International family law governs marriages, divorces, custody, and support that involve a foreign element, such as a non-Turkish spouse, a marriage celebrated abroad, property in another state, or a child habitually resident outside Turkey. In Turkish practice it sits at the intersection of the Turkish Civil Code No. 4721, which defines the substantive rules on marriage and divorce, and Law No. 5718 on Private International Law and International Civil Procedure, which decides which country has jurisdiction, which law applies, and whether a foreign judgment can take effect in Turkey.
The foreign element changes the whole analysis. A divorce that looks straightforward in one country can fail in another if the wrong court is chosen, the applicable law is misjudged, or a foreign decree is never recognized. The firm maps these connecting factors before any filing so the outcome holds in every jurisdiction that matters to the client.
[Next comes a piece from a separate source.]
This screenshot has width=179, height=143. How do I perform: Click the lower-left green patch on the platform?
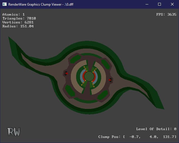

Will a foreign divorce be valid in Turkey?
A divorce granted by a foreign court is not automatically valid in Turkey. To produce legal effect, such as updating the civil registry, remarrying, or settling property and inheritance, the foreign decree must be recognized through a recognition action (tanima) under Law No. 5718. Where the foreign judgment also orders payment, support, or division of property, an enforcement action (tenfiz) is required so the decision can be executed in Turkey.
The court reviewing recognition does not retry the divorce on its merits. It confirms that the foreign court had jurisdiction, that the judgment is final, that proper notice and defense rights were respected, and that the result does not violate Turkish public policy. Some uncontested foreign divorces can also be recorded directly through the civil registry by administrative application where strict conditions are met, but contested or financially significant cases still proceed through the courts. The firm assesses which route is open before the client spends time on the wrong one.
Which country’s court decides an international divorce?
Jurisdiction in a cross-border divorce turns on the spouses’ nationality, habitual residence, and the location of the marriage and assets. Under Law No. 5718, the applicable law for divorce follows a staged rule: the common national law of the spouses, then the law of their common habitual residence, and failing both, Turkish law. Turkish courts can hear a divorce where a connecting factor links the parties to Turkey, even when one spouse is foreign.
Choosing the forum is a strategic decision, not an administrative one. Different jurisdictions apply different property regimes, support standards, and custody presumptions, and the first court to rule can shape what every later court will accept. The firm analyzes the competing forums early so the client files where the law and the enforceability favor the intended result.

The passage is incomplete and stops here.